How much can you bench press? Just kidding. Have you considered the IBEW? Seems like we've got more female apprentices/JW's than non-union shops. It isn't easy getting accepted, but worth the time. Look up your local union hall and ask them when the open house is. Most hall's have a few a year. Or, you can talk to the organizer, and that may be a more direct pathway.
But, yeah, go for what you know, if you know you want to be an electrician, don't let anything stand in your way.
Good luck.


----------



## MechanicalDVR (Dec 29, 2007)

Welcome aboard @Joyce 9595!

What state are you located in? Are you in an urban or suburban area?

I'd say try go for an IBEW apprenticeship!

Enjoy your ride here.


----------



## Joyce 9595 (Nov 2, 2018)

Thanks @joebanana I have considered trying the IBEW, I don't know when they're having a open house yet, but there are 2 nearby where I live that are accepting applications in January.


----------



## Joyce 9595 (Nov 2, 2018)

Thanks @MechanicalDVR, I live in the San Francisco Bay Area, CA, I'll try a few IBEW apprenticeships next year.


----------



## cwsims84 (Jan 21, 2012)

Joyce 9595 said:


> Thanks @MechanicalDVR, I live in the San Francisco Bay Area, CA, I'll try a few IBEW apprenticeships next year.

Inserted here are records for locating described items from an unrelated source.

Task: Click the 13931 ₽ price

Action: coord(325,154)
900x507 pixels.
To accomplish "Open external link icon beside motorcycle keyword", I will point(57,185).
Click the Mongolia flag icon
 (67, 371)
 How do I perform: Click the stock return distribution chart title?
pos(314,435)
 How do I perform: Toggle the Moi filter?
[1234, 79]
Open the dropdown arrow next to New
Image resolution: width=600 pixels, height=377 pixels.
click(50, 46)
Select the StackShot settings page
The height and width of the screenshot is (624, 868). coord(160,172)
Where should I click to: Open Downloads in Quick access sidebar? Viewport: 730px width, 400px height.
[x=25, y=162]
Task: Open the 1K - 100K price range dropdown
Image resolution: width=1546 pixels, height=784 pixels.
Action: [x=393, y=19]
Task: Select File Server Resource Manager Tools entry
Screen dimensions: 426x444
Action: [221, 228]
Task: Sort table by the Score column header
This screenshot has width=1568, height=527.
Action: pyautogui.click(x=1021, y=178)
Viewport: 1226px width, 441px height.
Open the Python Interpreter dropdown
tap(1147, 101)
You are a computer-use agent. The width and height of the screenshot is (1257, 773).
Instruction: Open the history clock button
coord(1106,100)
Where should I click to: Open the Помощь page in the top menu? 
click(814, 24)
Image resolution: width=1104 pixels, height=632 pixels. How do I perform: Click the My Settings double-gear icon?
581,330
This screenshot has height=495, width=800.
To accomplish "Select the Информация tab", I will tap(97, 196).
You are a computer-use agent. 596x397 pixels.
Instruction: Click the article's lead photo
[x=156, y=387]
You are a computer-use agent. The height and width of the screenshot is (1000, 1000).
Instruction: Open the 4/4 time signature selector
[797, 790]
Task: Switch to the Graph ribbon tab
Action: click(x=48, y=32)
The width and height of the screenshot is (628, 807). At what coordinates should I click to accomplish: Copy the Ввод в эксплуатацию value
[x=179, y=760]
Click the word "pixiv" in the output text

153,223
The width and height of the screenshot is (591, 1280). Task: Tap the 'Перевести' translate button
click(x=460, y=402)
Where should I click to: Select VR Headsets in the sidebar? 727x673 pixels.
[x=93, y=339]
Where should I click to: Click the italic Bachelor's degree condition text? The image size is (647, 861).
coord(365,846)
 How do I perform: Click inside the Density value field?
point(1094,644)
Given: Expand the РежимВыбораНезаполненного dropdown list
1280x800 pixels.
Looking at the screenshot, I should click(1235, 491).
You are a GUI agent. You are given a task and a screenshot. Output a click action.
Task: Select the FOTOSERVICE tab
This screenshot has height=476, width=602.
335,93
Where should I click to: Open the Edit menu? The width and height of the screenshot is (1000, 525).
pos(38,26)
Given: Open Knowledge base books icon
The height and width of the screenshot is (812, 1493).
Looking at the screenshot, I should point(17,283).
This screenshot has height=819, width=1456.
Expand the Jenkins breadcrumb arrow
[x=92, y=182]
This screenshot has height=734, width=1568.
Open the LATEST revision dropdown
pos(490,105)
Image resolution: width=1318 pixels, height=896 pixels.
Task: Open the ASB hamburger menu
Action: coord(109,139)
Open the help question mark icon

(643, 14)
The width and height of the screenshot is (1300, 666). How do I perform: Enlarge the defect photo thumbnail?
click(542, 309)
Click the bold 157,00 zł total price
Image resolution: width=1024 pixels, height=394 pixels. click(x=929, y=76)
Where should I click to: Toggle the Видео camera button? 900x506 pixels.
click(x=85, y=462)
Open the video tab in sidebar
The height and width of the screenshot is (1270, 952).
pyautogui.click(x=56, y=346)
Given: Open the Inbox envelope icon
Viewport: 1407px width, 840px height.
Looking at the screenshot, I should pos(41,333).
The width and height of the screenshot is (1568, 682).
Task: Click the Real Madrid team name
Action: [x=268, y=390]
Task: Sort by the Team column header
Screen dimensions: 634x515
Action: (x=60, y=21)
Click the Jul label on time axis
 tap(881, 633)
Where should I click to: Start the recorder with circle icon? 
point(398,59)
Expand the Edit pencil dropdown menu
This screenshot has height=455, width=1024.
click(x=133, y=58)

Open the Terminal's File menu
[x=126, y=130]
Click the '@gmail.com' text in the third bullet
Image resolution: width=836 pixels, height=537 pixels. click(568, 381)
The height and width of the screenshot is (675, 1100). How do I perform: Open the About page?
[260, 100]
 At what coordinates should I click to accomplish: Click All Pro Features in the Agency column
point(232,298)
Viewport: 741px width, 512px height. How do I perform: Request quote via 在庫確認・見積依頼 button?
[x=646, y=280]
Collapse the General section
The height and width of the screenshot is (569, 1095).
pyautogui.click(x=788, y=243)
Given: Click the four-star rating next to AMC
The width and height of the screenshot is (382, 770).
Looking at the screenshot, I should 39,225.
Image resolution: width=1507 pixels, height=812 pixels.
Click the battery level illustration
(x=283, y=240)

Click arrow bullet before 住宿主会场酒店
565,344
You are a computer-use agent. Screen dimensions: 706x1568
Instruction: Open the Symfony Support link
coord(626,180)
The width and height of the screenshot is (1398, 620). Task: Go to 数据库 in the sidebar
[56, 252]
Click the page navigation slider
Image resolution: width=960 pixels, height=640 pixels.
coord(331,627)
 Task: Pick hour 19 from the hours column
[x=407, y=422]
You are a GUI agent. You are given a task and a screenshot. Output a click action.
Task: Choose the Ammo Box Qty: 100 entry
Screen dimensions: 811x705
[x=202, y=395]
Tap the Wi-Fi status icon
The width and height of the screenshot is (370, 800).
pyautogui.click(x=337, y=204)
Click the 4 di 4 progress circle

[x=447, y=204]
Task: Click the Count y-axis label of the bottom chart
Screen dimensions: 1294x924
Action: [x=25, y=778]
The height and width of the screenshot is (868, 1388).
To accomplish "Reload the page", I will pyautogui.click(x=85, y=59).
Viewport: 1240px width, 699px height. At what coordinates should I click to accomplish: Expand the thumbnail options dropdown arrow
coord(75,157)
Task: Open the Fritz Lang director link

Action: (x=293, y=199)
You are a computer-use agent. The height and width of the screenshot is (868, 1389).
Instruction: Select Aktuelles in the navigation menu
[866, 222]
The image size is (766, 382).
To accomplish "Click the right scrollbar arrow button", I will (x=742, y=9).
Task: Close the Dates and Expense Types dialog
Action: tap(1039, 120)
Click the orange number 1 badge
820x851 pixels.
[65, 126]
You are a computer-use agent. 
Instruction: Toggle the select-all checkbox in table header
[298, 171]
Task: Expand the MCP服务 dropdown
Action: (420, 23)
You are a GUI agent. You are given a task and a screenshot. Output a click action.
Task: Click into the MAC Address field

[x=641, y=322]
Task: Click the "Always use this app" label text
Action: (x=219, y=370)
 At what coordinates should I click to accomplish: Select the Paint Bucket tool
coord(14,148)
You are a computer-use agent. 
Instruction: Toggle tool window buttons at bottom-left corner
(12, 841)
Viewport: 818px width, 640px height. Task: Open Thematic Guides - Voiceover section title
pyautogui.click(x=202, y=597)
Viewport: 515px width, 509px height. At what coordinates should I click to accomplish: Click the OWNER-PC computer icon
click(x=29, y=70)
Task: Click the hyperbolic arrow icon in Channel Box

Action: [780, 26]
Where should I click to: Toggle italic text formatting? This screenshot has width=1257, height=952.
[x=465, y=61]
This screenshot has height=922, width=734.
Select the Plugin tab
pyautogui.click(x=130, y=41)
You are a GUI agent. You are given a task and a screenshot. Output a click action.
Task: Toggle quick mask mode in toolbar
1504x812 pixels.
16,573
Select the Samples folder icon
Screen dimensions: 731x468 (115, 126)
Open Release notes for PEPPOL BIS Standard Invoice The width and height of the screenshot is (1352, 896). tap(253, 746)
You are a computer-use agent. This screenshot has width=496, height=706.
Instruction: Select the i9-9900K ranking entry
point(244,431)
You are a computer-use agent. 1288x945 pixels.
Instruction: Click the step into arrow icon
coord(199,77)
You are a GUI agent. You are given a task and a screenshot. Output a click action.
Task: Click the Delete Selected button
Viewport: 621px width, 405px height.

I was wondering how you didn’t walk right in and get a job... but then you said that.... god speed, maybe consider moving. I lived in Antioch for most of my kid/teenage years, went back after the army.... needless to say, I got while the gettin was good.


----------



## just the cowboy (Sep 4, 2013)

Try, try and try some more. Don't give up, the trade needs good people male or female. As I said before put on work boots and jeans, grab your tool bag and go door to door asking EC if they need ANY help no matter what.


----------



## MechanicalDVR (Dec 29, 2007)

Joyce 9595 said:


> Thanks @MechanicalDVR, I live in the San Francisco Bay Area, CA, I'll try a few IBEW apprenticeships next year.


You're welcome!

Good job!

You will never even be remotely sorry for going union out there.


----------



## wildleg (Apr 12, 2009)

show up to jobsites. get hired as a helper. work your way up.


----------